*INFORMATION*

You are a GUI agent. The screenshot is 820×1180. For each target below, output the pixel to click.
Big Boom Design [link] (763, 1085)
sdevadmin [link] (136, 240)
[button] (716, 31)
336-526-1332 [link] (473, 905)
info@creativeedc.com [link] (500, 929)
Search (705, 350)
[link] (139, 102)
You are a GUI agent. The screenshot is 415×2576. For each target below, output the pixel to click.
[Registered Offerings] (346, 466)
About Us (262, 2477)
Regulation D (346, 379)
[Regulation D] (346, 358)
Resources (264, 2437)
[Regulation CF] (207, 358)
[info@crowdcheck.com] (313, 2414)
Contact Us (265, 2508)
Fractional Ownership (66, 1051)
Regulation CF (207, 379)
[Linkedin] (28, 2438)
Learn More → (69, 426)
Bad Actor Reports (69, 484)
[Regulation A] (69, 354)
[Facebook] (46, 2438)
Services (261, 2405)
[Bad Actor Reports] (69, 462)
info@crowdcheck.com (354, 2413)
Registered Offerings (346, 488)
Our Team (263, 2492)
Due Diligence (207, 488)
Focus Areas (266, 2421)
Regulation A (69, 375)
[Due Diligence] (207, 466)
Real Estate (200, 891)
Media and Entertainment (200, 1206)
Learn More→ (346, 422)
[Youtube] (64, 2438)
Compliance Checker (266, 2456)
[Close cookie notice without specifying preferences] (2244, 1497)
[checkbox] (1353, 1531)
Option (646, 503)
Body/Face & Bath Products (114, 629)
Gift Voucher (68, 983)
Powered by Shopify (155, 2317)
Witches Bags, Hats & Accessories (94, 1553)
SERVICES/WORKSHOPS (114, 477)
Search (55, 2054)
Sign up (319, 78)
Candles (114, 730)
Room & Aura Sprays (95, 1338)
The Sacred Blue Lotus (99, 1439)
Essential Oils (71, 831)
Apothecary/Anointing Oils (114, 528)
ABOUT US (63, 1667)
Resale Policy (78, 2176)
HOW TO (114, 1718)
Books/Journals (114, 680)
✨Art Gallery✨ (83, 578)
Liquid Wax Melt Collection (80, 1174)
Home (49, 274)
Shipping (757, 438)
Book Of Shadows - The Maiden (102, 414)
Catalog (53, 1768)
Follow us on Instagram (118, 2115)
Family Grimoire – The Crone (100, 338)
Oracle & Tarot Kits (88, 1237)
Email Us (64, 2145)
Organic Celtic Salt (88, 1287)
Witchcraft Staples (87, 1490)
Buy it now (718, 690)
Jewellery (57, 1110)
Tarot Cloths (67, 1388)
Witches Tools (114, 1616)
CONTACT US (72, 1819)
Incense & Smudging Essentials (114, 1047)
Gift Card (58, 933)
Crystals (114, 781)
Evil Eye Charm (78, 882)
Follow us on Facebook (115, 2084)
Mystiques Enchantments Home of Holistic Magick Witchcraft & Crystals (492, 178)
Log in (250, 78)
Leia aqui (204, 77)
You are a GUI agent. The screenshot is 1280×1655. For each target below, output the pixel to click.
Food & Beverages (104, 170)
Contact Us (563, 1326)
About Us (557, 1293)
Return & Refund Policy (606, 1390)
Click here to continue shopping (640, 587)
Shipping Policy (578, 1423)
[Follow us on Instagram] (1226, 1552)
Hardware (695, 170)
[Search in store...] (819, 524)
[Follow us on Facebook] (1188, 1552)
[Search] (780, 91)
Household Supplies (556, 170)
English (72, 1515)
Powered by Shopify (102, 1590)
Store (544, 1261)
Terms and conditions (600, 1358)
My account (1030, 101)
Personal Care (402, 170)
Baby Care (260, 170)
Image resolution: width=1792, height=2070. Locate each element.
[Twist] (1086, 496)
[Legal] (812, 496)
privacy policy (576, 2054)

*EXERCISE REQUIREMENTS*
Write the lines again exactly, from the first line of the material above to the line that includes "[link] (139, 102)", both included. Leave out all the rest.

*PROBLEM SOLUTION*
You are a GUI agent. The screenshot is 820×1180. For each target below, output the pixel to click.
Big Boom Design [link] (763, 1085)
sdevadmin [link] (136, 240)
[button] (716, 31)
336-526-1332 [link] (473, 905)
info@creativeedc.com [link] (500, 929)
Search (705, 350)
[link] (139, 102)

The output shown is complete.